▸ **Bagian Teks**:
Resensi Buku
Jalan Jurnalisme yang Memanusiakan

0
1643
(Dok. @gp_sindhunata)

Oleh Achmad Ulil Albab*

Suaranahdliyin.com – Sudah banyak buku diterbitkan membahas teori dan kerja-kerja jurnalistik. Ditulis para wartawan senior juga para praktisi. Namun buku yang ditulis Sindhunata ini semakin mengusik rasa ingin tahu yang lebih dalam lagi. Pembaca dibuat betah berlama-lama menyusuri halaman demi halaman buku yang ditulis berdasarkan perjalanan karir kewartawanannya.

Shindunata, memiliki nama lengkap Gabriel Possenti Sindhunata, adalah seorang wartawan harian Kompas. Dia menjadi anak didik langsung dari Jakob Oetama, salah satu pendiri harian Kompas. Sindhunata bekerja di Kompas pada pertengahan 1970-an, dia menjadi wartawan dan menulis untuk Kompas selama 40 tahun.

▸ **Uraian Tugas**: Sebutkan semua nama orang yang disebut dalam resensi buku di atas. Daftar di bawah ini adalah bahan tersendiri yang terpisah dari resensi buku di atas.

▸ **Data Tersedia**:
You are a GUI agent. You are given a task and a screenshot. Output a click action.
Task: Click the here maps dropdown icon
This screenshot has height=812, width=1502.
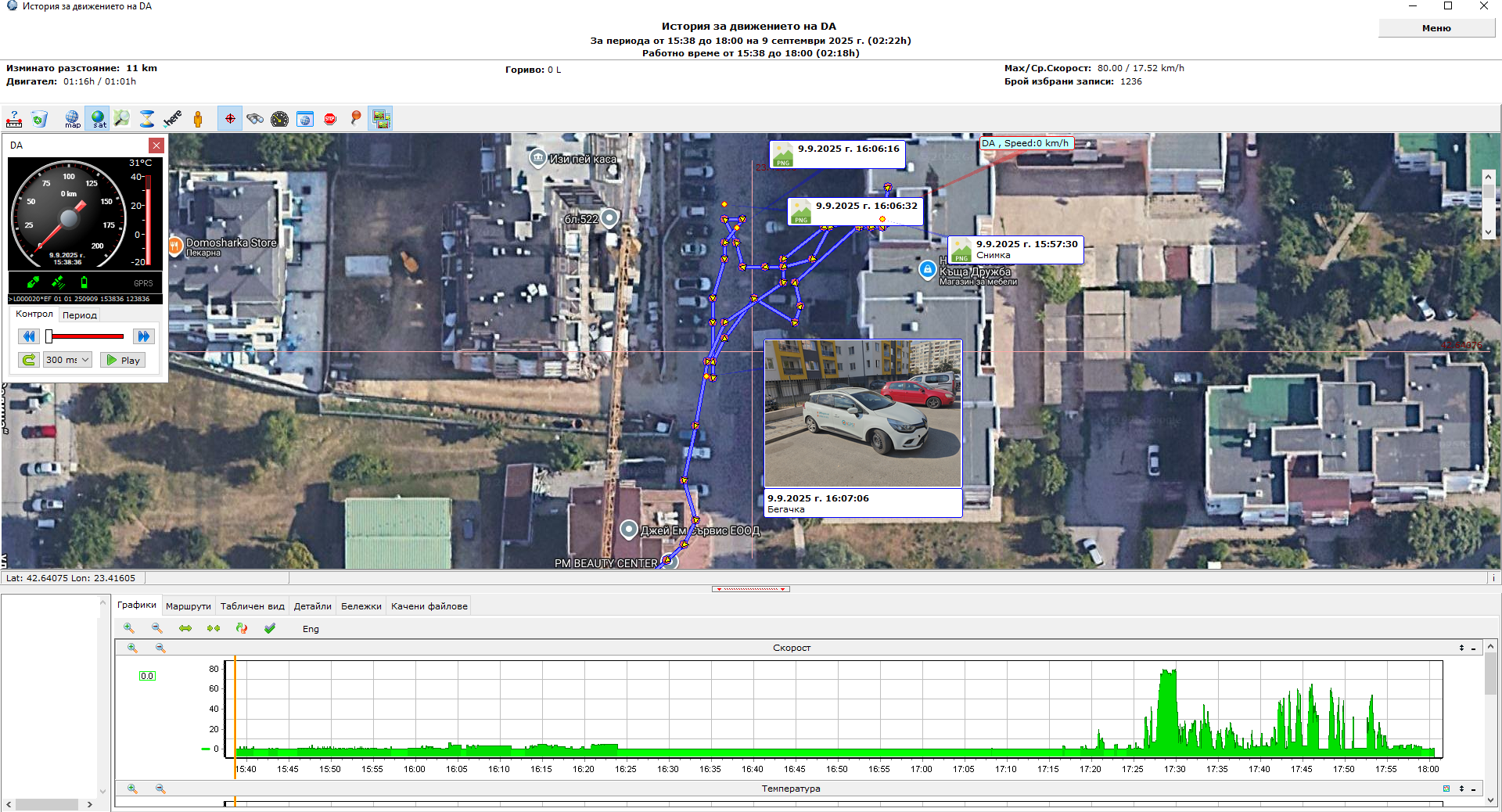point(172,119)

▸ **Jawaban Akhir**: Achmad Ulil Albab, Gabriel Possenti Sindhunata (Sindhunata), Jakob Oetama